*** Opening of SOURCE MATERIAL ***
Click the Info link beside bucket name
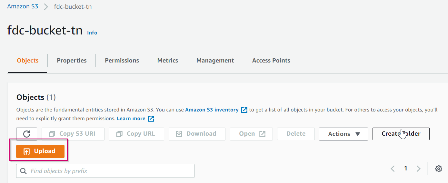Viewport: 448px width, 183px height. (92, 33)
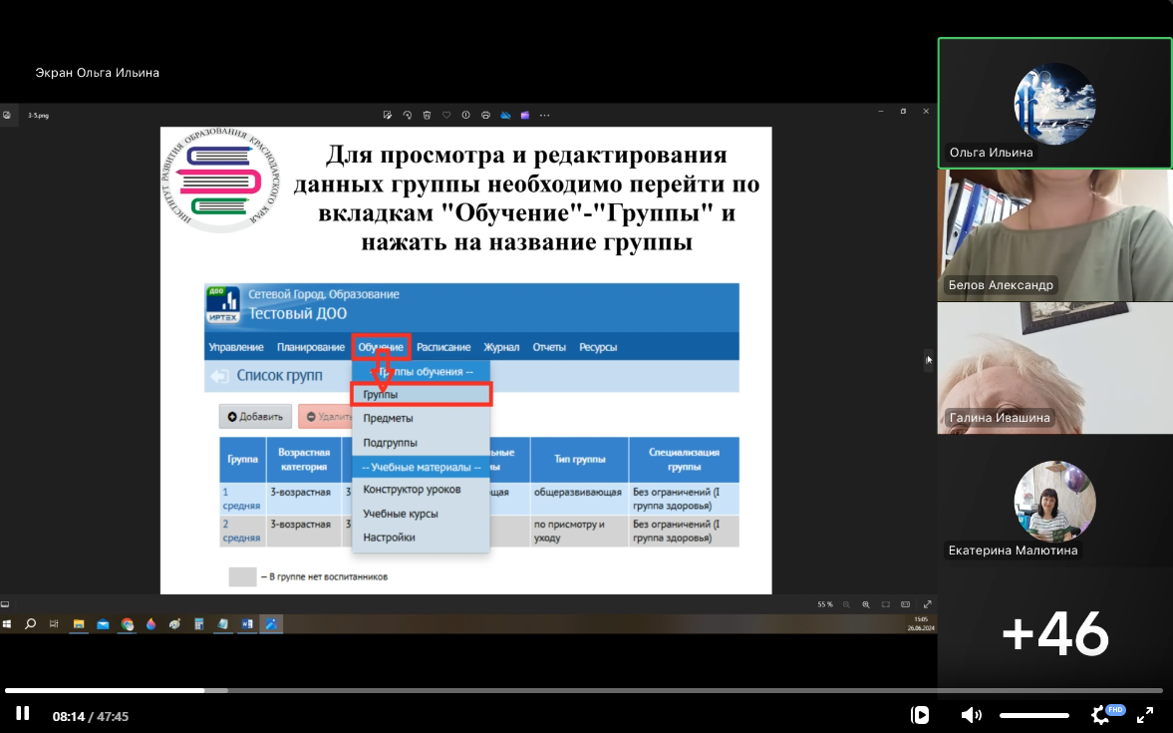Pause the video playback
Viewport: 1173px width, 733px height.
click(x=22, y=714)
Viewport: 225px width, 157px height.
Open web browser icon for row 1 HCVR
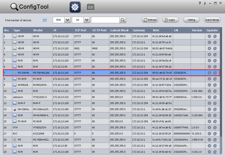click(215, 36)
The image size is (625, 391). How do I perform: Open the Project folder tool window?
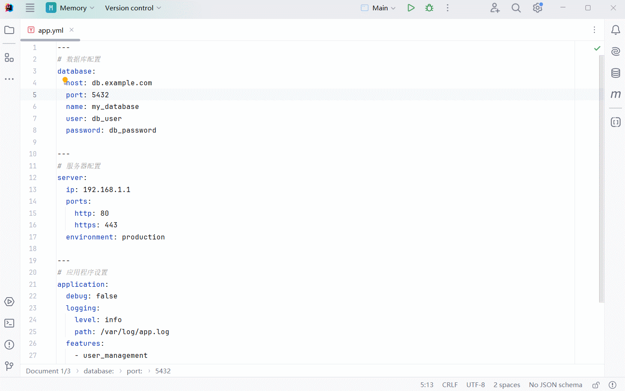pos(9,30)
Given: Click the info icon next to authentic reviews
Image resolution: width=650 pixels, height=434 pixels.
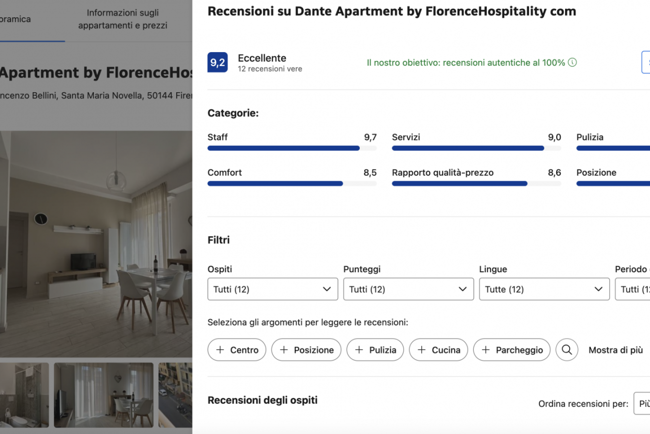Looking at the screenshot, I should (572, 62).
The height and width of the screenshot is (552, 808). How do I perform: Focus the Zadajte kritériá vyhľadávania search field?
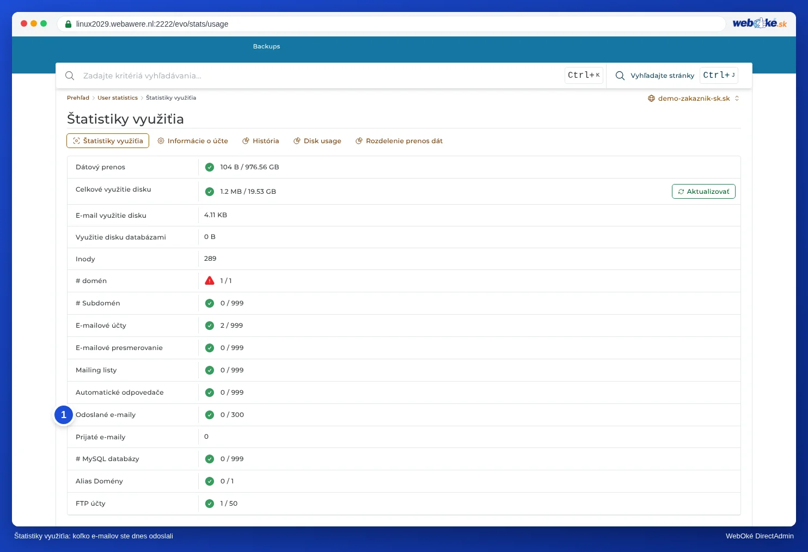pos(321,76)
*** Close of SOURCE MATERIAL ***
ACTIVITY
From the first line to the last, copy the records exactly and skip the pictures.

RESULT OF THIS TASK
Click the Info link beside bucket name
Viewport: 448px width, 183px height. (92, 33)
Pause the video playback
Viewport: 1173px width, 733px height.
click(x=22, y=714)
Viewport: 225px width, 157px height.
Open web browser icon for row 1 HCVR
click(215, 36)
The image size is (625, 391). How do I perform: Open the Project folder tool window?
pos(9,30)
Given: Click the info icon next to authentic reviews
Image resolution: width=650 pixels, height=434 pixels.
Looking at the screenshot, I should (572, 62).
The height and width of the screenshot is (552, 808). How do I perform: Focus the Zadajte kritériá vyhľadávania search field?
pos(321,76)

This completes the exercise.